II. O Captain! My Captain!
Every week the party was able to give orders to the sailors.

Find lots of food, but danger of being hurt.

Finding a small amount of food but virtually no danger.

Find items, locations, or even food on the island.

Work on building the rafts so they could get off the island.

Each sailor was secretly ranked 1-5 in each category, and at the end of each week an X-in-6 roll was made to see if they succeeded at their task. Each success in building moved up progress on the rafts by a single point, and 20 were needed to get off the island. If somebody succeeded at exploring, I rolled on the following table.

Exploration Success Chart:
1. Item
2. Food
3. Lee's Hut
4. Super Capacitor
5. Item and roll again
6. Food and roll again

Lee’s Hut was the home of a martial arts master that lived on the back of a large turtle. The party brought him some accordions that he wanted, and he taught them some special techniques. The Super Capacitor is one of the expedition sites from Oddvent Oddpendium. I had another table of items, and it was even possible to find real proper treasure.
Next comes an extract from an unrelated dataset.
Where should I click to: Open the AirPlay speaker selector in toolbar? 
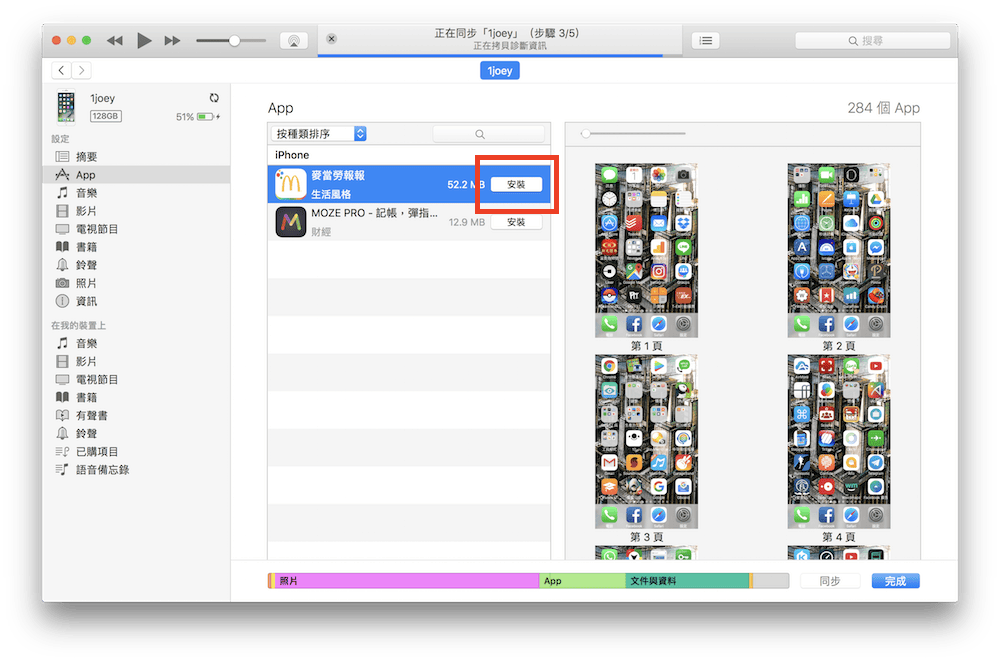pyautogui.click(x=294, y=40)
In retrospect, I really bonered up the hunting/scavenging rules and nobody got hurt. If I were to do it again, I’d have a default 1 in 6 chance of something bad happening at the camp. Then, if somebody failed at hunting there would be a chance that they were seriously injured. I would also probably have included a way for people to get better at their tasks. At the time, the only way to improve somebody’s chances was to give them an item. For example, hunters were given rifles and explorers were given whips.

They spent 3 months on the island and at least one person was bludgeoned to death with a rock.

III. The Price is Right
Without any sort of appraisal ability, I never know how the party is meant to interpret the value of whatever treasure they find. I guess this isn’t a problem specifically with ItO, since a lot of other games don’t have rules for this either.
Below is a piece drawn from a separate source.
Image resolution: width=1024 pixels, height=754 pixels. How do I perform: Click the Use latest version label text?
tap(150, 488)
Do I just tell them how much it’s worth? Can they make some sort of roll? At the moment, the party happens to be friends with a merchant who can give them ballpark figures. I’m wondering how other handle this sort of thing though. Any input is welcome.  

Tuesday, February 7, 2017

Small Update

Miles and Poco board a ship to the new world in pursuit of their rival Barnabold. A few days into the trip, a traveling merchant points out that the ship has altered course and they appear to be following a galleon known as the Perennial Dandy. The party investigate the captain’s history with this ship and don’t like what they find.

I’m not good at making dungeons yet. I have this unhealthy dependence on Silent Hill style alternate realities, and things that are weird for the sake of weird. The idea was a ship with descending decks, each getting more strange until they were basically walking around inside the throat of some sort of massive creature. In practice everything was super cramped without any real room for the players to be creative.

My original plan was for a purely social adventure where the players would try to convince the obsessed captain to stop following after an invincible galleon towards certain doom. It would have been part Moby Dick and part Master and Commander, resembling something better served for Burning Wheel. A day before the game, I realized I didn’t really have the confidence to pull it off and turned it into a dungeon.

It went okay by all (2) accounts, so whatever.

I’ve been sitting on a stupid sci-fi setting for a while now, inspired by retro anime, shmups, Phantasy Star and Mega Man. I’m thinking of writing it out as a hack of Into the Odd. I’m super into spaceship combat ala Last Starfighter, so I feel tempted to focus a lot on that but I feel like any really complex rules run counter to what makes ItO so enjoyable to me. It’s something for me to think about, anyway.

Pending title: Space Battleship Bastion.